→ What is expected
Leaving the pictures aside, transcribe the data below exactly.

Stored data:
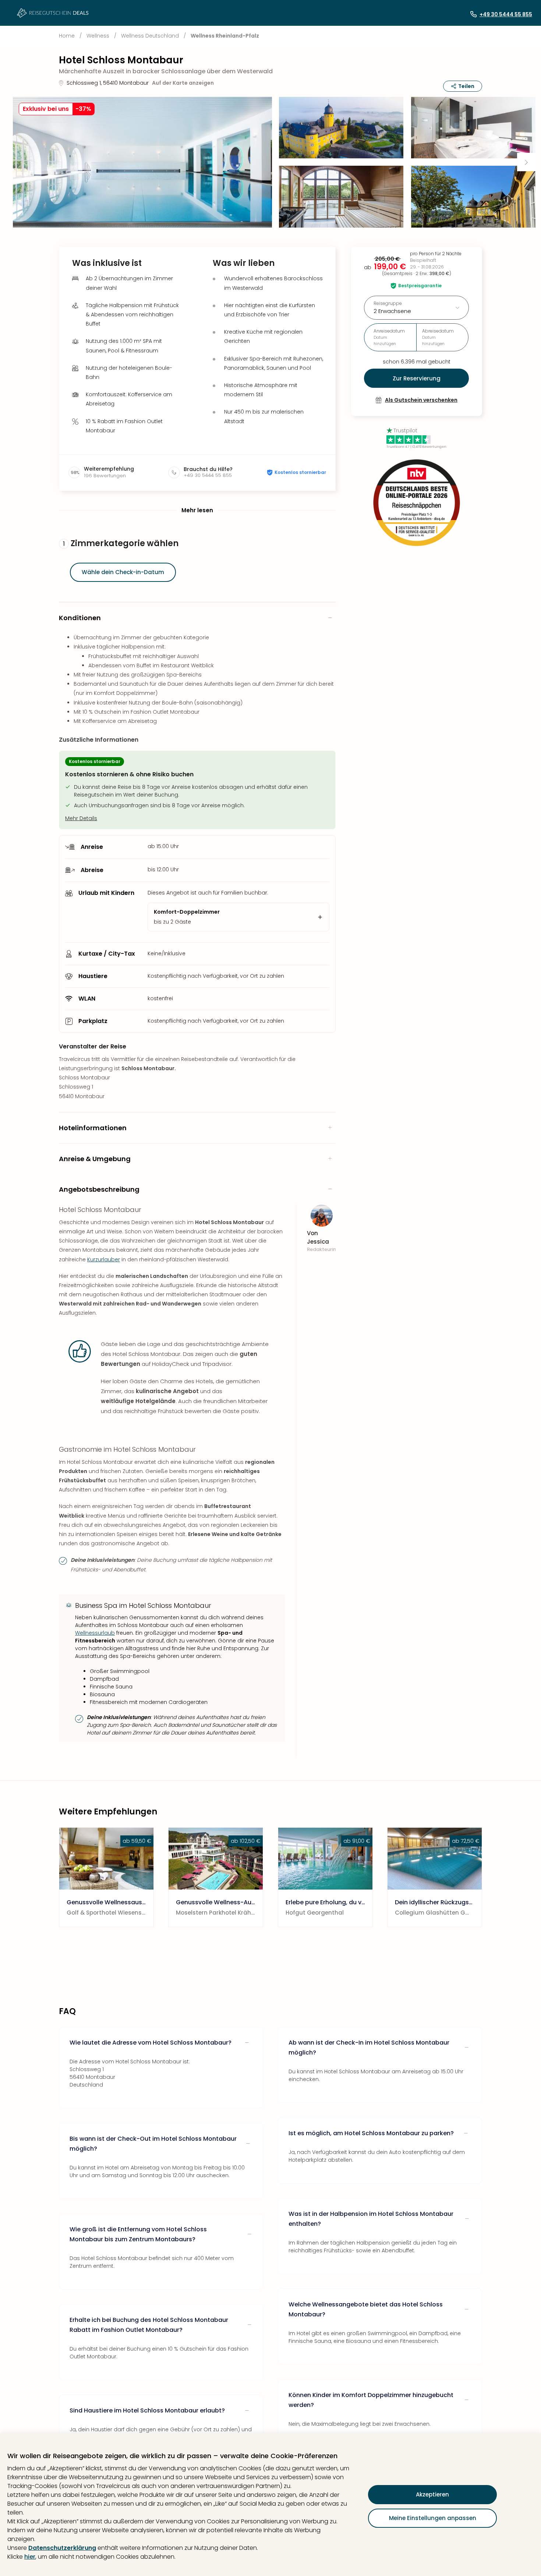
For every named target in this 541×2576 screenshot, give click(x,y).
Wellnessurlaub (95, 1633)
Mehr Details (81, 818)
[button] (142, 162)
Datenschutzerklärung (62, 2548)
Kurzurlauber (103, 1259)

→ Response box
For every named target in this 541×2576 screenshot, give click(x,y).
Wellnessurlaub (95, 1633)
Mehr Details (81, 818)
[button] (142, 162)
Datenschutzerklärung (62, 2548)
Kurzurlauber (103, 1259)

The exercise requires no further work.